I realize the trap here. I watched Alias, and I watch Lost. And at the end of the day, the cool stuff doesn't add up to anything. I'm sure that's the way it will be with Fringe, too. But just the fact that JJ Abrams is out there, that he's been anointed as a Giant Ape, well... I guess I'll keep watching and try to ignore the cynicism and the sheen. Because yeah, I am that desperate for inspiration on TeeVee, especially with only two more episodes of Mad Men left.

Oh yeah, and if that wasn't bad enough, I wasted another hour of my life last night watching CBS' version of Fringe, another over-the-top female FBI agent/eccentric scientist waste of video tape called The Eleventh Hour.

Ugh. Okay, so look. The pilot was the same story as the pilot for the British series. And when Hood says that he's a science advisor, blah blah blah, and he investigates misuses of science and, essentially, fringe science, I can look at the pilot and think, Okay.
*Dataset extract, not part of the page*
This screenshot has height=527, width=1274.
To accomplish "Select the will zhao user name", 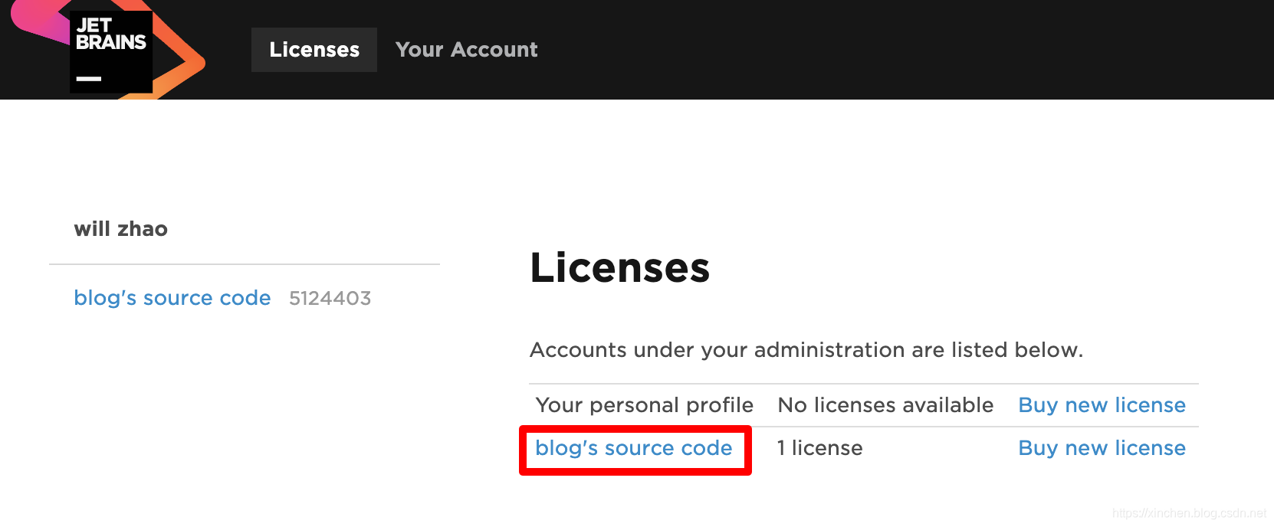I will pyautogui.click(x=120, y=229).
I get what you're saying. The whole cloning thing is pretty advanced and would require someone who could make the leaps that would solve the case. But episode two... man. Really? Are you serious? A few kids die of heart attacks. For whatever reason, you call in the FBI. There's been no investigation. There's no indication that anything weird is going on. The special science dude is the one who leaps to the digitalis. Which is fine, but... wouldn't the health department or even the CDC have gone there? If you think something environmental is happening (and you would, given the circumstances), wouldn't you have already found the toads, talked to the weird homeopathic woman and found the damned digitalis, which grows everywhere? Given that, you wouldn't have called in the special science dude until AFTER you had already dismissed the environmental causes. Then, you would have something strange on your hands. But it's not a misfits of science episode until the very end, when Hood figures out the weird little Einstein (which, BTW, the audience figured out when he was introduced).
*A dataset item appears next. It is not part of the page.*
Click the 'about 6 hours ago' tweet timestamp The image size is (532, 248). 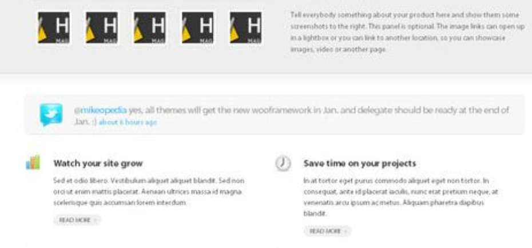tap(128, 122)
Clearly, they decided to do a two-handed version of Medical Investigation and they threw the original premise out the window. Not that I'm surprised. Bruckheimer has a model, and all of their shows must fit into that. I'm sure that they're having a tough time breaking stories on that show because they've written themselves into a box. It's unfortunate, because they didn't have to do that. They could have been less conservative. But Bruckheimer doesn't do less conservative.

So instead, you waste Rufus Sewell, who is seemingly trying to rein himself in and fit himself into that box. He deserves better. And America? Stop watching this drivel. Demand better.

And on the baseball front, I'm happy for your Dodgers, and for you in particular to be able to witness a playoff game at the Ravine, probably for the first time since you were wearing leg-warmers.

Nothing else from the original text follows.